▸ **What to do**
Reproduce the items below, substituting "icon" for "avatar" and leaving everything else unchanged.

Entries for locating text and elements:
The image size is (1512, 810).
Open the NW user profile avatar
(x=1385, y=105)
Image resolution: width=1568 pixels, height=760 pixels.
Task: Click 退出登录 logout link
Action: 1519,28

▸ **Exercise response**
The image size is (1512, 810).
Open the NW user profile icon
(x=1385, y=105)
Image resolution: width=1568 pixels, height=760 pixels.
Task: Click 退出登录 logout link
Action: 1519,28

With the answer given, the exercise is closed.